The number of people taking flight is falling, says IATA, attributed to the ongoing conflict in the Middle East—and there’s dramatic traffic drops in this region.

And, with the cost of jet fuel having more than doubled over the month, things aren’t exactly looking up. The IATA data shows that overall Apr demand was down 3.4% year-on-year, driven by a 46.6% fall in demand for carriers in the Middle East due to war in the region. However, if you take the Middle East out of the equation, total demand actually rose 1.2%.
. . . Uncertain Outlook
IATA director general Willie Walsh admits that the situation for air transport remains highly volatile. “Forward schedule data is showing a reduced offering in the coming months, indicating that airlines are balancing high fuel costs and weaker demand,” he says.
International demand fell 5.3% on Apr 2025, though IATA adds that excluding the Middle East, it did rise 1.9%. Most regions experienced demand increases, with the obvious exception of the Middle East, and interestingly America, which was flat.

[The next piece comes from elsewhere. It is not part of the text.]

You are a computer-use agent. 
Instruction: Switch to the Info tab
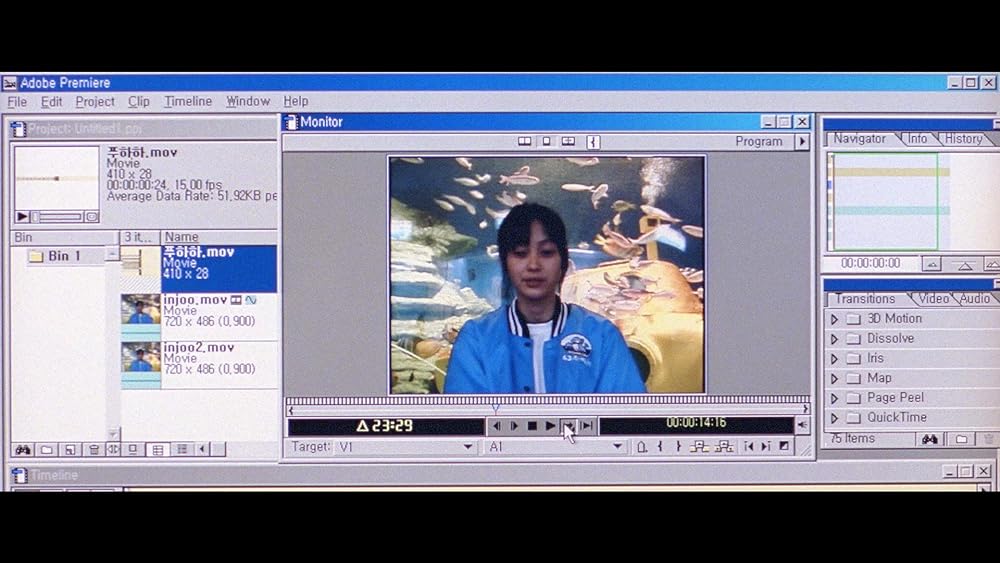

Further south there was some notable growth. Latin American airlines achieved an 8.9% year on-year increase in Apr demand and Asia-Pacific airlines a 3% increase. African and European carriers were also up, 2.2% and 0.9% respectively for Apr.
Direct traffic between Europe and Asia increased 15.3% as it replaced traffic transiting through the Middle East, and Asia Pacific had a record high load factor for Apr, at 87.5%.